The more important point here is that when the US Special Forces saw the Turkish UCAV approaching the ROZ, they must have contacted the TSK Command Operations Center through CENTCOM and warned that the UCAV should not enter the ROZ. However, the fact that the UCAV did not change course and came within 500 meters of US troops indicates that there was a lack of coordination between the TSK and MİT, or that MİT did not inform the TSK of the UCAV’s movements. In any case, in such a large-scale air operation, the operation should be managed from a single center, and it is not a correct course of action in terms of military planning for MİT to participate in the operation as a separate element and independently engage targets with UCAVs under its control. Deploying a UCAV, particularly one under MİT control, near US troops likely serves a political agenda more than a military one. Before the May 14 parliamentary and presidential elections, the government of President Recep Tayyip Erdoğan wanted to launch a ground operation in northern Syria. Still, the plan could not be implemented because Russia and the United States did not give the green light for such an operation. Erdoğan consolidated his power after his re-election as president. His next goal is to replace the 1982 constitution with a new one. For this to happen, however, the debates on the articles of the new constitution must take place in a nationalist atmosphere within the framework set by President Erdoğan.

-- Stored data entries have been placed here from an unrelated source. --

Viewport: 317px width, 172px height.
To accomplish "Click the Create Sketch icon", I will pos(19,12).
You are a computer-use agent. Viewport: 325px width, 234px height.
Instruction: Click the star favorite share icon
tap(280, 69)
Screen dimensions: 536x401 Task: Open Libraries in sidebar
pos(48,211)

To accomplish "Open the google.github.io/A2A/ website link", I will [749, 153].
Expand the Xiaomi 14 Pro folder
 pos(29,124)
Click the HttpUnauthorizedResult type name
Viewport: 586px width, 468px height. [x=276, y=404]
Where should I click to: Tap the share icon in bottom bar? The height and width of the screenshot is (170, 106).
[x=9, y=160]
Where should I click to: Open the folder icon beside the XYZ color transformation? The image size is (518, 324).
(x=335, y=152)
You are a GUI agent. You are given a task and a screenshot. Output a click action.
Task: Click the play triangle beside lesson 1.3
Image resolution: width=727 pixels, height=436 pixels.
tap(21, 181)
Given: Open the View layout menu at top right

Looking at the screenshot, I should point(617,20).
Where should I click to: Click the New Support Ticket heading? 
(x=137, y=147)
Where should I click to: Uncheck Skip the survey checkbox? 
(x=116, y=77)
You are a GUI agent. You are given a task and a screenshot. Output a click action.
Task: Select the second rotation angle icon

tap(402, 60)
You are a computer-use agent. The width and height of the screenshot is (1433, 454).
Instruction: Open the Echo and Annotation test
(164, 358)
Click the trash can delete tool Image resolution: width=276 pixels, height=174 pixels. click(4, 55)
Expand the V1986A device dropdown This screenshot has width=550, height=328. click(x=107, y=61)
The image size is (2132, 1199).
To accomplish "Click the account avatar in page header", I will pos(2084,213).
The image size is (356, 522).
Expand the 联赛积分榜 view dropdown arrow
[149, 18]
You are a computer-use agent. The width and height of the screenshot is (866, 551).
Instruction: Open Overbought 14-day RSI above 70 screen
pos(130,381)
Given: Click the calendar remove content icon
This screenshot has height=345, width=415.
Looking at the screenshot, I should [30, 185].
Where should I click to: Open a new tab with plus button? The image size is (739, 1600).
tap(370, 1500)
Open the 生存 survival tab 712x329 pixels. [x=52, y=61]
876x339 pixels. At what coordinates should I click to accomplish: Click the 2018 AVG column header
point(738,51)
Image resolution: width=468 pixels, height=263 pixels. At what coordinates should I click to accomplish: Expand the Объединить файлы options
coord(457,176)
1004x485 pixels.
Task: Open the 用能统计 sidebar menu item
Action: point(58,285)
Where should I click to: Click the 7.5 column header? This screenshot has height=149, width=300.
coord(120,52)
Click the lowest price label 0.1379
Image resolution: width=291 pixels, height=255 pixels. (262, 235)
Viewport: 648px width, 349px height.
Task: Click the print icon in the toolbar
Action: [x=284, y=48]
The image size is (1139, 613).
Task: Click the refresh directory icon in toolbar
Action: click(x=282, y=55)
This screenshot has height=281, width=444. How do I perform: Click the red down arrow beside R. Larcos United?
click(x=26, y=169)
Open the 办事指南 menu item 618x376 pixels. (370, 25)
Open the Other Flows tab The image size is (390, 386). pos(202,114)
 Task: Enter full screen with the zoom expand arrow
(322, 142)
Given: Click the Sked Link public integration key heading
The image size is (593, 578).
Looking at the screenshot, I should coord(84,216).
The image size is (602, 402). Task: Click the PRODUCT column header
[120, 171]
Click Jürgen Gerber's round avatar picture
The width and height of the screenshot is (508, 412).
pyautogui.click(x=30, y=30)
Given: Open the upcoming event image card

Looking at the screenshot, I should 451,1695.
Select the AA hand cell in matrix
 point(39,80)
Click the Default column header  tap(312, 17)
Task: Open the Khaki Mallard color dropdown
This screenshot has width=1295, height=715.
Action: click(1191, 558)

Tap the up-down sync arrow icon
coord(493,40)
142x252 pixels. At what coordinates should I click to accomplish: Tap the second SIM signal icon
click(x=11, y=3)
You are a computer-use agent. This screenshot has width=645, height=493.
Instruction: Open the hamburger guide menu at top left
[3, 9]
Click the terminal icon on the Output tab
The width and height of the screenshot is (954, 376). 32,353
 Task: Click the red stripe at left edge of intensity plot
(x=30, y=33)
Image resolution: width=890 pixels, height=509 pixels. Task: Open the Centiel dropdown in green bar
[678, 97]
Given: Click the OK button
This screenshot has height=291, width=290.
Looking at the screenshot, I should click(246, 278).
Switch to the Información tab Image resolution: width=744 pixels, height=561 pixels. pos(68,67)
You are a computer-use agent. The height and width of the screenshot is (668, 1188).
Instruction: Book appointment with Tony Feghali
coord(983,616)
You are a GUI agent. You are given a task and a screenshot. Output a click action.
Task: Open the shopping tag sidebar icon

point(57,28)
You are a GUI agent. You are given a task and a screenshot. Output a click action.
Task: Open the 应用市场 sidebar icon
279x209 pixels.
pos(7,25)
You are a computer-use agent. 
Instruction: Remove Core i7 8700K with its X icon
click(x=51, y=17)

A ground operation in northern Syria might be Turkey’s strategy to foster nationalism. The government could use the excuse that the Turkish army is in Syria to ensure the security of Turkey and that the lack of economic stability is a result of this necessary action. Had the US not shot down the Turkish UCAV, the Erdoğan government would have taken it as a signal to proceed with the ground operation. However, the US made its red line clear by shooting down the UCAV. The Turkish Foreign Ministry statement — “During the operation, a UCAV was lost due to different technical assessments in the de-escalation mechanism operated with third parties. Necessary measures will be taken to ensure a more effective operation of the de-escalation mechanism with the relevant parties” — indicates that the Erdoğan administration has gotten the message about the US red line and will take steps to prevent similar incidents in the future.
* Fatih Yurtsever is a former naval officer in the Turkish Armed Forces. He is using a pseudonym out of security concerns.